Besides, concessions are available in certain sectors and locations.
Per contra, domestic companies are subject to a standard enterprise tax rate of 33 per cent, mitigated by sectoral and regional incentives, while domestic low-profit enterprises are taxed at 27 per cent and 18 per cent.
OECD contends that the new law sets a standard rate of Enterprise Income Tax of 25 per cent, regardless of whether the enterprise is Chinese- or foreign-owned.
The rate has thus been slashed by eight percentage points for domestic enterprises and increased by an average ten percentage points for FIEs; a genuine bid to level the playing field.
As a corollary to this exercise, the Chinese authorities reckon that FIEs would pay 41 billion yuan more in Enterprise Income Tax in 2008, when the law comes into force, while domestic companies would pay 134 billion yuan less; the total revenue from Enterprise Income Tax is likely to be 93 billion yuan less than if the law had not been enacted.
It is interesting to note that by doing away with the incentives for foreign investors, the Chinese Government has now removed the motivation for round-tripping.

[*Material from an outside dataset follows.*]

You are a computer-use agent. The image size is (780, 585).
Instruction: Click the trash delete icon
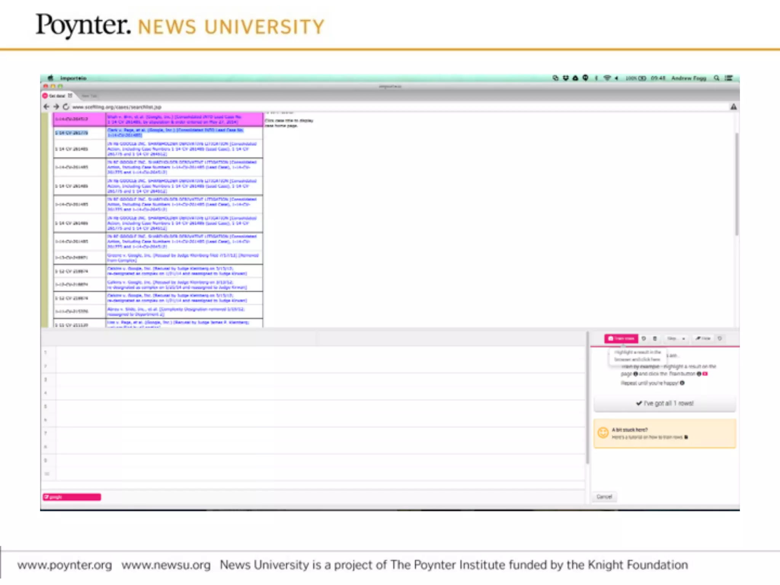point(655,338)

As a consequence, Chinese FDI statistics would get more accurate, as they will no longer include an unknown proportion of investment that is really domestic money coming back, disguised as foreign investment. Another salutary outcome is increased tax revenue flowing from the closing of this tax evasion avenue.
Some Sops Remain
However, the Chinese authorities have made it clear that the removal of fiscal sops for foreign investors would not mean end of spurs offered to those investing in the less-developed regions such as Western China or the Special Economic Zones (SEZs) and in sectors the government wants to promote such as environmental protection and renewable energy. A reason being that these incentives are non-discriminatory between foreign and domestic investors and they do not skew the playing field.
India, which is still grappling with a single direct tax code to subsume several amendments that were made to the Income-Tax Act, 1961, can take a leaf out of the Chinese book as its new law increases the transparency of the tax regime by bringing all enterprises within the scope of a single law.
Since this is construed as a step towards simplification of the plethora of tax legislation affecting FIEs in China, tax analysts say that the time has come for India too to rid its tax statutes of complexity, density and lack of clarity.